Author Year; Country
Research Design
Total Sample Size
Methods Outcome
Coggrave et al. 2009;




Population: 1334 SCI outpatients aged 19-91 yrs.

Treatment: Postal survey

Outcome measures: method of evacuation; number of interventions used before finding a successful protocol; assistance with bowel care.

  1. 56% of respondents used digital rectal evacuation; 36% stimulant laxatives, 15% osmotic, 6% bulk formers, 3% stool softeners.
  2. Median number of interventions used by an individual was 3.
  3. More than 1/3 of respondents needed assistance with bowel care.
  4. Digital evacuation was associated with better outcomes in independent individuals with thoracic lesions.
Correa & Rotter 2000;




Population: Age: range 19-71 yrs; 21 participants with complete injuries (2 with tetraplegia and 19 with paraplegia), 10 with incomplete injuries, 7 with conus medullaris and cauda equina; Duration of injury: range 5 months -16 yrs.

Treatment: Intestinal program administration with 6-month follow-up. The program involved monthly evaluations of the patient’s intestinal function, symptoms and complications. Patients were educated on inadequate practices of evacuation and medications were changed when appropriate. Manual evacuation was discouraged as high-risk.

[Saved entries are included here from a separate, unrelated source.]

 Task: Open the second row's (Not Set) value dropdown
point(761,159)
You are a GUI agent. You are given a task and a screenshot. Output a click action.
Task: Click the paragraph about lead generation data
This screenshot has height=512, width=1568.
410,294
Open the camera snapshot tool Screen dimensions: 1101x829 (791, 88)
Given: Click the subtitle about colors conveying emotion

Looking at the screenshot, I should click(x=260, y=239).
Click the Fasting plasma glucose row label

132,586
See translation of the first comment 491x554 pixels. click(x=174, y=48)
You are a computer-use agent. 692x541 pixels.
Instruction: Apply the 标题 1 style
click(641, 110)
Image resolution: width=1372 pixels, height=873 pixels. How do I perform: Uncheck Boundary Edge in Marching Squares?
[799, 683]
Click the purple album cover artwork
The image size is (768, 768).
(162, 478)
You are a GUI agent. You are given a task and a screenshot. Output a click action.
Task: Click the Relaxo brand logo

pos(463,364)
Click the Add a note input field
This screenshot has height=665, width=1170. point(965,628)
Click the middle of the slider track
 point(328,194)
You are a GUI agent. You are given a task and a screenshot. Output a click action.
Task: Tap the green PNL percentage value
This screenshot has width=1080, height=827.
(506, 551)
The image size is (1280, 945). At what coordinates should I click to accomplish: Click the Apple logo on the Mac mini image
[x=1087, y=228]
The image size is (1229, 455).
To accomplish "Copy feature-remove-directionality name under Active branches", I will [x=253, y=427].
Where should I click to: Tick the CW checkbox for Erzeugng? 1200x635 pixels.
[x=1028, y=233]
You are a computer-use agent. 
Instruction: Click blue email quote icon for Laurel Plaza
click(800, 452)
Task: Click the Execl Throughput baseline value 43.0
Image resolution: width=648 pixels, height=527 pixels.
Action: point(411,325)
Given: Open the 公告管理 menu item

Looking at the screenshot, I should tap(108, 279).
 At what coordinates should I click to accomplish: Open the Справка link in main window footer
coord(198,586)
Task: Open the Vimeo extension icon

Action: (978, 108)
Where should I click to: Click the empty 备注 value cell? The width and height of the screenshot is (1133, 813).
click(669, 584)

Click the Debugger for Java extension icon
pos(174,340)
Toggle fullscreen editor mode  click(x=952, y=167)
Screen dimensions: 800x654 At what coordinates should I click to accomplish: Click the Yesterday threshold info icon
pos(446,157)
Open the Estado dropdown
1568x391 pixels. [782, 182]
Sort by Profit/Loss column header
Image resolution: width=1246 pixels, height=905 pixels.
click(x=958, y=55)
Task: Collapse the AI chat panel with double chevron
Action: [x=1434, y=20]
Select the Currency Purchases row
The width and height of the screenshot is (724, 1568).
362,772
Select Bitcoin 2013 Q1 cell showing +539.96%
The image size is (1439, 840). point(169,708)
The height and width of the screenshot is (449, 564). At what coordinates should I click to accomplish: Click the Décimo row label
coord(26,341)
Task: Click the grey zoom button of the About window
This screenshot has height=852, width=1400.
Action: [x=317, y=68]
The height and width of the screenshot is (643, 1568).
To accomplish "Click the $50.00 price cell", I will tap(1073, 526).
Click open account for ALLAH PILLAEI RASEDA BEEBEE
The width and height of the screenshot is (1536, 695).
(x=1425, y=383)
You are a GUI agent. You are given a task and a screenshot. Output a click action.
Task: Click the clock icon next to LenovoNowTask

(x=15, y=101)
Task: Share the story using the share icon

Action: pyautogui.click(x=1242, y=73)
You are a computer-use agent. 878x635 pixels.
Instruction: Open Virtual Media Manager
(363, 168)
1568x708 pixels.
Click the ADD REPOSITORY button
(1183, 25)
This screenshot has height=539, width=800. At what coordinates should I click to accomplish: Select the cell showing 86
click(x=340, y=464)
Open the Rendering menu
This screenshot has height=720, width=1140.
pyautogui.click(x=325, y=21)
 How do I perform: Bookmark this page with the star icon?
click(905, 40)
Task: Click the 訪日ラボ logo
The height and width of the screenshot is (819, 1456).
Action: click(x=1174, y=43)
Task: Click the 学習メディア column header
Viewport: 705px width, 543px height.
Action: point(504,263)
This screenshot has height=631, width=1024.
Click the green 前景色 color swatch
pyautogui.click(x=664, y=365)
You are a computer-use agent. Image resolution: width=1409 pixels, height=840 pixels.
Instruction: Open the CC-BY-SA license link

Outcome Measures: Difficult Intestinal Evacuation (DIE) scale; colonic transit time; anorectal manometry; recto-colonoscopy; GI symptoms.

  1. Participants felt their DIE scores after their SCI worsened (from 2.6% to 26.3%) compared to before their SCI (based on subjective recall).
  2. The most frequent GI symptom was abdominal distention. The incidence of abdominal distention was reduced from 50% to 23.5% after the program.
  3. With the intestinal program, the incidence of DIE was reduced from 26.3% to 8.8% and episodes of manual extraction was reduced from 53% to 37%.
  4. An objective to eliminate use of manual evacuation, stimulant laxatives and/or enemas was successful in that 19 patients were using manual evacuation daily pre-trial while only 8 did post-trial.
Haas et al. 2005;




Population: 837 SCI patients (642M, 186F) from 29 rehabilitation facilities in Austria, Germany, the Netherlands and Switzerland. Injury level: 42% cervical, 45.3% thoracic, 12.7% lumbar.

Treatment: questionnaire

Outcome measures: method of evacuation, rate of incontinence, rate of bowel symptoms

  1. Oral laxatives were significantly associated with increased unplanned bowel evacuations and longer episodes of bowel care.
  2. Fewer unplanned evacuations were significantly associated with manual removal and/or digital rectal stimulation.
  3. Manual evacuation associated significantly with shorter duration of bowel evacuation (<60 min).
Menter et al. 1997;


Retrospective longitudinal


Population: 221 SCI patients; 29% tetraplegia (ASIA A/B/C), 49% had paraplegia (ASIA A/B/C) and the remaining 21% were classified as having incomplete, ASIA D paraplegia or tetraplegia.

Treatment: questionnaire, physical examination, physiological measurements.

Outcome measures: medical records, bowel management techniques.

  1. 80% of individuals with paraplegia, 68% with tetraplegia and 23% with incomplete SCI used manual evacuation.
  2. Those who used manual evacuation or digital stimulation self-reported the highest rate of constipation at 44.4% and GI pain at 41.5%, but a lower rate of incontinence at 26.1%.
  3. GP diagnosed just 14.1% constipation for patients who used manual evacuation or digital stimulation, in contrast to the self-reported %.